* The data
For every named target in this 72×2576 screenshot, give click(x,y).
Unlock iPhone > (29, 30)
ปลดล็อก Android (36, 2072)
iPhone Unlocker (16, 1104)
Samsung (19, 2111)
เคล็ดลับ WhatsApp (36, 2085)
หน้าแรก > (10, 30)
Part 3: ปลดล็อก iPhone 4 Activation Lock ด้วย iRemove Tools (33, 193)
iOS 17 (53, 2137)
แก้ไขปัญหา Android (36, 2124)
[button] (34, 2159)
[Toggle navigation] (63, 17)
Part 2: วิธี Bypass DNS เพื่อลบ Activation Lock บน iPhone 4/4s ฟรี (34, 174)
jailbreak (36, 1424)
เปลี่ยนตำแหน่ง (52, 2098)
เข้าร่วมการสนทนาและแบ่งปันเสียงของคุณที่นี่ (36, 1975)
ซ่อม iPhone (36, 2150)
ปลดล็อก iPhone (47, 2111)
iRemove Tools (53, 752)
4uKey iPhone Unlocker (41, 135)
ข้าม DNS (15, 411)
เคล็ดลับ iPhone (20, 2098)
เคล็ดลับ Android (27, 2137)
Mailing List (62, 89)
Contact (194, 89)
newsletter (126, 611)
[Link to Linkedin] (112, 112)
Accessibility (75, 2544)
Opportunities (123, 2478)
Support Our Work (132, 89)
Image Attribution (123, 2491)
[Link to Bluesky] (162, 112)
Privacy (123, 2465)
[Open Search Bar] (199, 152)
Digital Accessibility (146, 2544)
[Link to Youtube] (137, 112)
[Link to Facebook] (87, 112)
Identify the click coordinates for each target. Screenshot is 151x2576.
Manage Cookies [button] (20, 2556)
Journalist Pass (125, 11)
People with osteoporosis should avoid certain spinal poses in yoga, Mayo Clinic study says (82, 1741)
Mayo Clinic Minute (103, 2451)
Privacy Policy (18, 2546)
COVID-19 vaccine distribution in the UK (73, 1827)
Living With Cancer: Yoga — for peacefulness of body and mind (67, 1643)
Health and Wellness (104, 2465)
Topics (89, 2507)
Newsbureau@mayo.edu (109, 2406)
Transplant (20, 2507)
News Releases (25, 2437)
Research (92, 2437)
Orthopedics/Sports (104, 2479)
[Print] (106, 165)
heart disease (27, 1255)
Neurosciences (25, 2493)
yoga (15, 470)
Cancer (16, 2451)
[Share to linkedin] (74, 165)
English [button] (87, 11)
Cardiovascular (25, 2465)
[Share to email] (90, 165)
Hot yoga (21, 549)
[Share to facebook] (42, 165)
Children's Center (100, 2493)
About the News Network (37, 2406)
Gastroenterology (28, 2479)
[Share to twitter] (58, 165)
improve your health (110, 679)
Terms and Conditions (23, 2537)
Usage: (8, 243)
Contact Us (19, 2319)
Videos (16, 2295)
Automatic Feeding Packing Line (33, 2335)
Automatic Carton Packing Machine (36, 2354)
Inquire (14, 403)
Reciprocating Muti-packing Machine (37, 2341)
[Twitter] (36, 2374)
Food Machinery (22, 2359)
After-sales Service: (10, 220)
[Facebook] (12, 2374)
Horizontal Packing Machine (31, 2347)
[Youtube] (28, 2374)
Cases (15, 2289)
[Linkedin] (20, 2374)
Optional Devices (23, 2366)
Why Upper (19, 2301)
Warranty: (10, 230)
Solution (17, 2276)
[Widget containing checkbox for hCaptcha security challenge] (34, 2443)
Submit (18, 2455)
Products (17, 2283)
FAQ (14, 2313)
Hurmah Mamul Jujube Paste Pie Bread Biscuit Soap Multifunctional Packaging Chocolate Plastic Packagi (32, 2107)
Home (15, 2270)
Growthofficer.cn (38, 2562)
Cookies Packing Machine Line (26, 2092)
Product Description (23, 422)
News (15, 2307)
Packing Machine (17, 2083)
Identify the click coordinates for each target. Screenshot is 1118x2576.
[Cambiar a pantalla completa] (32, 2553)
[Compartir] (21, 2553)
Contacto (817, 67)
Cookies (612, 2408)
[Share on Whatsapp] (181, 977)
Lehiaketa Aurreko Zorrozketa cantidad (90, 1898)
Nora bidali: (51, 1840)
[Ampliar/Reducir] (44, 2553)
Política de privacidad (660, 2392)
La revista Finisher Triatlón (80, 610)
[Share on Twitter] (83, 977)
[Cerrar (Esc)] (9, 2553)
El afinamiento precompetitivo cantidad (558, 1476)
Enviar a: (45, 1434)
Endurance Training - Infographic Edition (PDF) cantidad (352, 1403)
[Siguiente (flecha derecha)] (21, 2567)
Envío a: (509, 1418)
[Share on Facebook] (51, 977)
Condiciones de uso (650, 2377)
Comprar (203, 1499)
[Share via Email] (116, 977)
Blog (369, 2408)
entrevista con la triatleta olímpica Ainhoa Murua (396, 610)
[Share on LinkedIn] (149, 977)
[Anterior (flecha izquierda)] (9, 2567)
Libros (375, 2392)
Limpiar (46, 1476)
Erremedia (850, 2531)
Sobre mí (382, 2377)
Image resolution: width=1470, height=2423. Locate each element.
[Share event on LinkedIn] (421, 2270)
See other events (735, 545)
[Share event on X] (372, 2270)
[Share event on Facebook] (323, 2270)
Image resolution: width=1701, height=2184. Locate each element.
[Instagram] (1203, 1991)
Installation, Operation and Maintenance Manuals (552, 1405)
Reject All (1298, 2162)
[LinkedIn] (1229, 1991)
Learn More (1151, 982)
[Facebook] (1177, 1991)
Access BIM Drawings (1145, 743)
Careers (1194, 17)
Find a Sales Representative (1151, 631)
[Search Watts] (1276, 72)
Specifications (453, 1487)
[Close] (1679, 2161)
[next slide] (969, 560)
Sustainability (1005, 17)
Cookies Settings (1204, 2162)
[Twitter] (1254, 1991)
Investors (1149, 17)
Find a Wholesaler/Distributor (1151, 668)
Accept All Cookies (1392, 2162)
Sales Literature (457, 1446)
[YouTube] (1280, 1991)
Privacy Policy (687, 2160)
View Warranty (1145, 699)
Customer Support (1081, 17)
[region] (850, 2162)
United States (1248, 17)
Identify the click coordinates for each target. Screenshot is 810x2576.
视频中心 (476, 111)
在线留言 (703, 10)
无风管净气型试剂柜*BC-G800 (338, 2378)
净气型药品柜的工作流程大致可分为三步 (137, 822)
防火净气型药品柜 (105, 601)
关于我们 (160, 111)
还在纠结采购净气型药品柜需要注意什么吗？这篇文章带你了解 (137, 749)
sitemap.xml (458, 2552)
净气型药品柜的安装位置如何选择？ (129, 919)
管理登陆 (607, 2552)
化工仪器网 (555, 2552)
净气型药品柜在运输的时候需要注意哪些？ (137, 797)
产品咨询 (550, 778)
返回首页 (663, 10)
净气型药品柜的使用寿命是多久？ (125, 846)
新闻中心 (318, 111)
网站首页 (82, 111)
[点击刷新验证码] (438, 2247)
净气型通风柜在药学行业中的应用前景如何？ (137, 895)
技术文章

* Your goal
Return only the lines between the one holding "Packing Machine (17, 2083)" and the one holding "Condiciones de uso (650, 2377)", inclusive, exactly as they appear above.

* Answer to the problem
Packing Machine (17, 2083)
Identify the click coordinates for each target. Screenshot is 1118x2576.
[Cambiar a pantalla completa] (32, 2553)
[Compartir] (21, 2553)
Contacto (817, 67)
Cookies (612, 2408)
[Share on Whatsapp] (181, 977)
Lehiaketa Aurreko Zorrozketa cantidad (90, 1898)
Nora bidali: (51, 1840)
[Ampliar/Reducir] (44, 2553)
Política de privacidad (660, 2392)
La revista Finisher Triatlón (80, 610)
[Share on Twitter] (83, 977)
[Cerrar (Esc)] (9, 2553)
El afinamiento precompetitivo cantidad (558, 1476)
Enviar a: (45, 1434)
Endurance Training - Infographic Edition (PDF) cantidad (352, 1403)
[Siguiente (flecha derecha)] (21, 2567)
Envío a: (509, 1418)
[Share on Facebook] (51, 977)
Condiciones de uso (650, 2377)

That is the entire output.